◆ **Exercise details**
As the answer, set down the lines below from the one containing "Click the XRP / U.S. Dollar symbol title" through the one containing "Viewport: 901px width, 422px height.", exactly and inclusively, and no others.

◆ **Exercise materials**
==*==
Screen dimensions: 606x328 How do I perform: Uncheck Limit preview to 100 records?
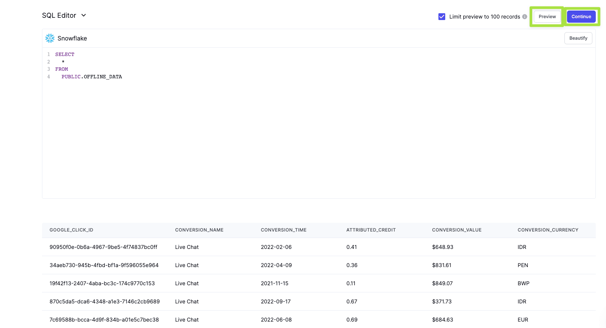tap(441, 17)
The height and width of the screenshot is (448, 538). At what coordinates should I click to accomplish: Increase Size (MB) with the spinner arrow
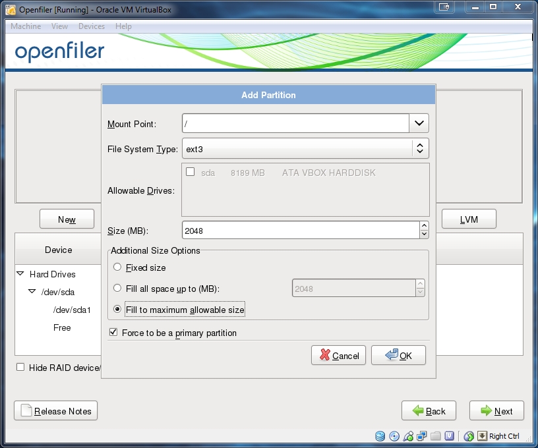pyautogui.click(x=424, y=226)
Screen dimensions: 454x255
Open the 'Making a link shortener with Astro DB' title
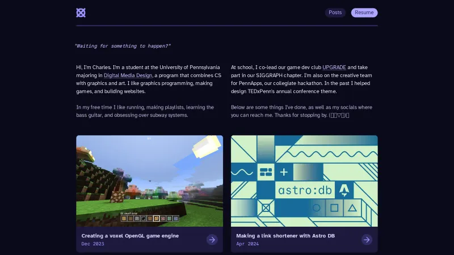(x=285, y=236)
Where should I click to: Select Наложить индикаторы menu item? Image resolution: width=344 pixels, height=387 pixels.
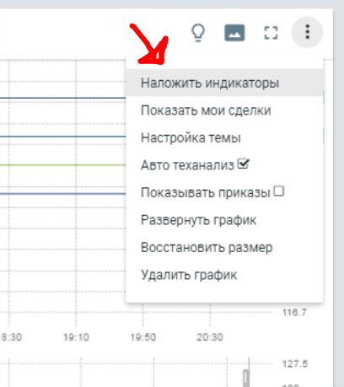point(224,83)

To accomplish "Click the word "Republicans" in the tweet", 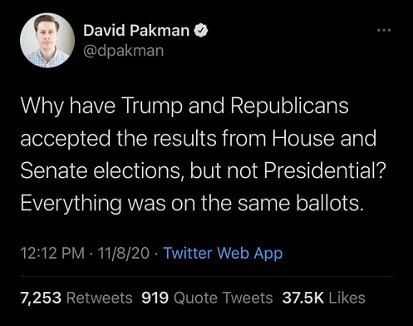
==*==
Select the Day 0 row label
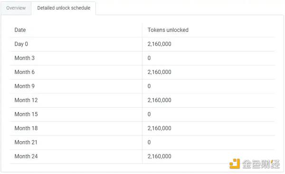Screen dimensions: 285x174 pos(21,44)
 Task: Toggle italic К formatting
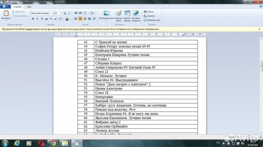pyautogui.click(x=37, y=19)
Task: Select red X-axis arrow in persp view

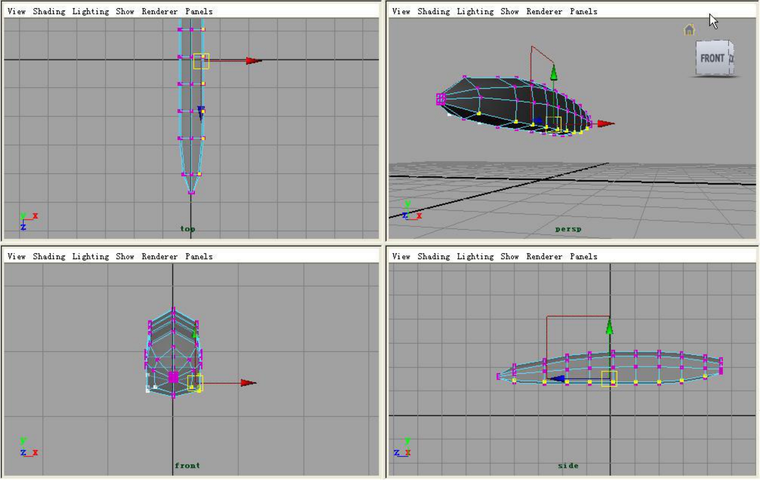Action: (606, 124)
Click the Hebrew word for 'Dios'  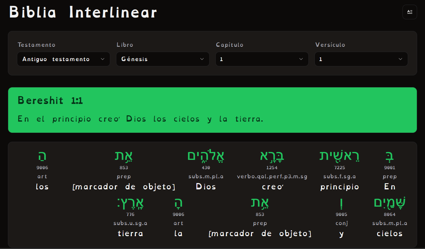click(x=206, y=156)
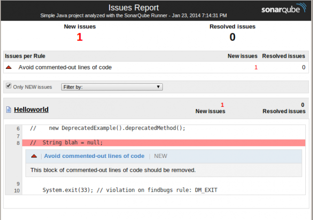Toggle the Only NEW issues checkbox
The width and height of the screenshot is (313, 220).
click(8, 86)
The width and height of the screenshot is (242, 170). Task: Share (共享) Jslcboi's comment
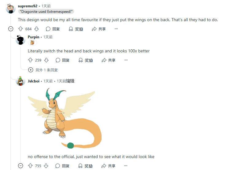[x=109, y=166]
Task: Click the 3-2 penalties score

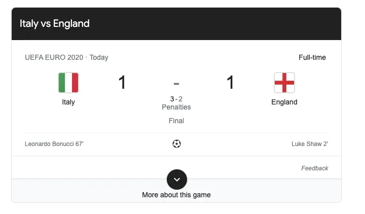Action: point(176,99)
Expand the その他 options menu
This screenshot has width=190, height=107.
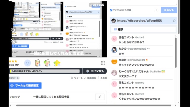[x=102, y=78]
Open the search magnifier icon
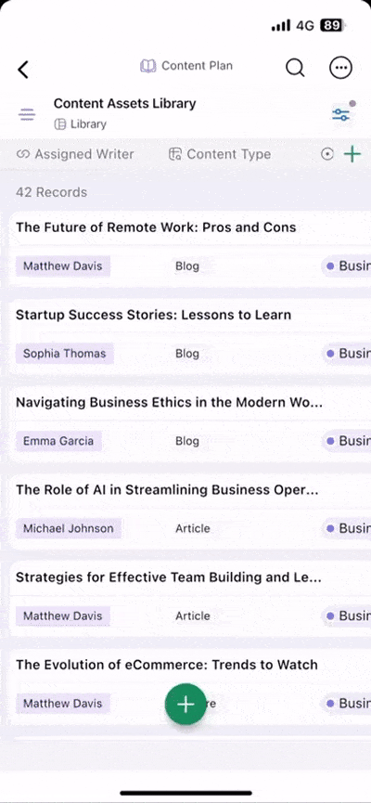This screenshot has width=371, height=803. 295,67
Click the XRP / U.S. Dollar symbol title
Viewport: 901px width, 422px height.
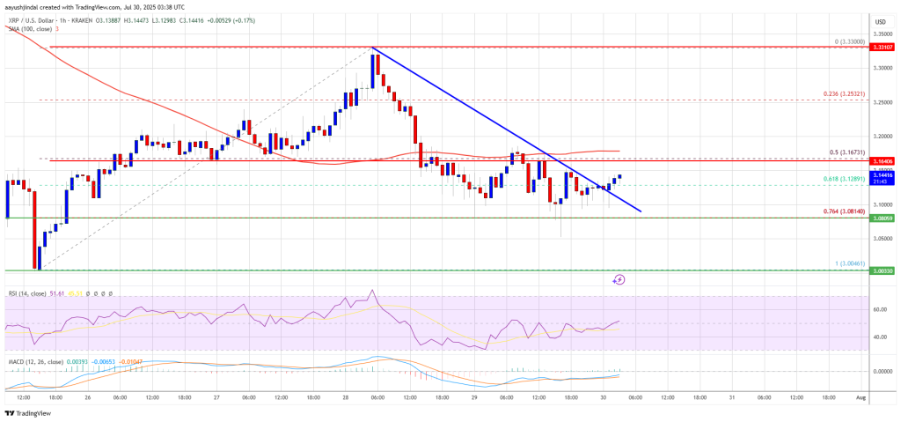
==*==
◆ **Answer to this exercise**
Click the XRP / U.S. Dollar symbol title
Viewport: 901px width, 422px height.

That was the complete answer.